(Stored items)
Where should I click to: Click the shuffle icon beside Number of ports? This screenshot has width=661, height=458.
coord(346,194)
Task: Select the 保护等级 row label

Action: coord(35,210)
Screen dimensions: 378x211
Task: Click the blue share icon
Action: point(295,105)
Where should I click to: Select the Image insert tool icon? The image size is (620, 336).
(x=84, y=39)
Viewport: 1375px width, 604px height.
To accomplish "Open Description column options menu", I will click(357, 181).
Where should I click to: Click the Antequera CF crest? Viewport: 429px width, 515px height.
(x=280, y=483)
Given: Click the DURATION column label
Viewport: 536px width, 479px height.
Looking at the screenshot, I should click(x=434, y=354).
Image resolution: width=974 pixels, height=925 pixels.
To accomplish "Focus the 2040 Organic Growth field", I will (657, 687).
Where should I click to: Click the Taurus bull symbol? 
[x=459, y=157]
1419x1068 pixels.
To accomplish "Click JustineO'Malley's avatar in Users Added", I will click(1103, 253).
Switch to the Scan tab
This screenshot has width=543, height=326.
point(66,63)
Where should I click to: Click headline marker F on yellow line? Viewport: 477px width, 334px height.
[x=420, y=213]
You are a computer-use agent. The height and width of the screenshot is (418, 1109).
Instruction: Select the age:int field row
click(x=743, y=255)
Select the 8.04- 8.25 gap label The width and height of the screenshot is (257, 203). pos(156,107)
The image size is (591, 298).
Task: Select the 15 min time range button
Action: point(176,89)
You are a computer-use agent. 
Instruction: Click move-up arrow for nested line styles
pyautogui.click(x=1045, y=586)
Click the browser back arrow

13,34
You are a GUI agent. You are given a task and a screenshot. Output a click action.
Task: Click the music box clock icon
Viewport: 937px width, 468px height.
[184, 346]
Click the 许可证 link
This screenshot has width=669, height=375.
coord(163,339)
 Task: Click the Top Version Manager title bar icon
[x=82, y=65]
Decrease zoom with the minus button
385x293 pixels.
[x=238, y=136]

### Instructions for the task:
What is needed is every line from the start of the entries through the line containing "Viewport: 1375px width, 604px height.", returned word for word and nothing else.

### Written answer:
Where should I click to: Click the shuffle icon beside Number of ports? This screenshot has width=661, height=458.
coord(346,194)
Task: Select the 保护等级 row label

Action: coord(35,210)
Screen dimensions: 378x211
Task: Click the blue share icon
Action: point(295,105)
Where should I click to: Select the Image insert tool icon? The image size is (620, 336).
(x=84, y=39)
Viewport: 1375px width, 604px height.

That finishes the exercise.